The problem is we’re not witnessing the kill shot yet. The magic bullet severed the president’s spinal cord and caused every muscle in his body to seize. The result: Back and to the left. 
If that doesn’t satisfy, conspiracy dictates that the wound must be made to appear as it came from the rear. Posner points out that such a redirection would have taken a skilled teamed of surgeons and far more than a few hours to pull it off. The crucial omission: augmenting a living body is far different than fudging the facts on one that has entered rigor.

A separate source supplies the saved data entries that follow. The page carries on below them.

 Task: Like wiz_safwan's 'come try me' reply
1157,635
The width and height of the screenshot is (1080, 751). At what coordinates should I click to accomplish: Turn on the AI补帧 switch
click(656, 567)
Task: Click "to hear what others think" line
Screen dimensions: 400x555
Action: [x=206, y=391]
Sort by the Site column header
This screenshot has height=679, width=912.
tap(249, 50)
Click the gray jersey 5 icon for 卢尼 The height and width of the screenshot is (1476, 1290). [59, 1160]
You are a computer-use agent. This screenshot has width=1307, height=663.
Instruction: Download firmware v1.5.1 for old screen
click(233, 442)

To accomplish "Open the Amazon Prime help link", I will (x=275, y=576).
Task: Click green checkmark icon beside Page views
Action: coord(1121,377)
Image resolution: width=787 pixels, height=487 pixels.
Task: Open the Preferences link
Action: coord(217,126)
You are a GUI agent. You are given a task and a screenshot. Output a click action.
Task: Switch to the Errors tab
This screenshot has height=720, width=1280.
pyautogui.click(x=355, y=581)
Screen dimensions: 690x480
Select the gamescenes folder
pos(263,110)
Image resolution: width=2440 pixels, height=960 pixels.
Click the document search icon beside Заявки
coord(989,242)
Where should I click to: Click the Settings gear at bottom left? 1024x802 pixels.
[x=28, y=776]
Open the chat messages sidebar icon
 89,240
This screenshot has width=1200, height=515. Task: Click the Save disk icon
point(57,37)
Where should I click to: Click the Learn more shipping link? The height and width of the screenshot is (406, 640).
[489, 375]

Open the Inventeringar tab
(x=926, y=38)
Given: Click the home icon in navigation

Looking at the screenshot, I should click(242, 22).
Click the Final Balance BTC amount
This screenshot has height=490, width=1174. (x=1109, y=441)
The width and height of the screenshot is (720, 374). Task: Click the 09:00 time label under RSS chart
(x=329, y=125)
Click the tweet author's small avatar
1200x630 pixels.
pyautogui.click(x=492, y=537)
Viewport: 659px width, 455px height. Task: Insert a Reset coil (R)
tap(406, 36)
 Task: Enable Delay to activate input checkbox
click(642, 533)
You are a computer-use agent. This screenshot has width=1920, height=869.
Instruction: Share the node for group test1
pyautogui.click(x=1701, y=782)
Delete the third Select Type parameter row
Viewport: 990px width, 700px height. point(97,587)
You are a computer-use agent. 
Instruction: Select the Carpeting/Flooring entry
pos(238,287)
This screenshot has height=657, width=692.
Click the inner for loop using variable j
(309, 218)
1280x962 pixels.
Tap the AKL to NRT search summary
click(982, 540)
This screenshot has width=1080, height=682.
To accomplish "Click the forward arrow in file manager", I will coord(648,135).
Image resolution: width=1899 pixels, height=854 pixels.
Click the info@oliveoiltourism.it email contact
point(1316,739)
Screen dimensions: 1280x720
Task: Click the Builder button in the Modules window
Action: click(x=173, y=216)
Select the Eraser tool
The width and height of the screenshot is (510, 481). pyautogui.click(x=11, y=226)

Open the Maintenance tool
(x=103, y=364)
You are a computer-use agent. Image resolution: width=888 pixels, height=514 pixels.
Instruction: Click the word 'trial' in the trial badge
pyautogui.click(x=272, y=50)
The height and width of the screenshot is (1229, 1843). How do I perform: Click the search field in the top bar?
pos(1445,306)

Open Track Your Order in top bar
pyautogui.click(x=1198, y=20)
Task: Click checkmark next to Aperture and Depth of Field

Moving onto the assassin, enlisting an Oswald in a global conspiracy practically disproves the entire industry that has arisen since the crime. Not only a loner, Oswald was a complete loser, wannabe who never completing anything he started and whose grand plans always ended in failure. Those seeking a patsy’s strings to pull would have done better to enlist the good humor man. 
But denial dies hard so how does the mafia allow Oswald to escape and be taken into police custody. Jack Ruby also makes an unlikely accomplice to fulfill the first rule of assassination – kill the assassin. 
Another Wannabe, Ruby was long a fixture at the Dallas Police Department. Always talking in hopes of playing some role as an informant or pretend deputy, his high profile would negate his use. More importantly, his entry into the scene on the day in question was entirely serendipitous.
In the Western Union office that morning to wire money to one of his strippers, clerks remember him being no particular rush. Across the street, the announced transfer of Oswald was two hours behind. 
At the key moment, Ruby slips into the building as a traffic snafu at the front had the rear guard leave his post to assist. Certainly convenient, and allowing for the opening, the drivers and guards become part of the conspiracy along with the doctors at Bethesda, Castro, LBJ and space aliens. 
They all thus pale in comparison to the one person who would also have to be part of the kill the assassin segment of your program – Lee Harvey Oswald. 
About to be taken downstairs for transfer, officers asked Oswald if he wanted anything before leaving. He requested his sweater. That delayed his departure by two minutes, and had it been subtracted from the timeline, Oswald would have been gone even before Ruby entered the building.

Not even the half of it, Posner’s dissertation of the known fact closes the case.   Still, I wonder what JFK II has to say. Sorry, I just can’t help myself.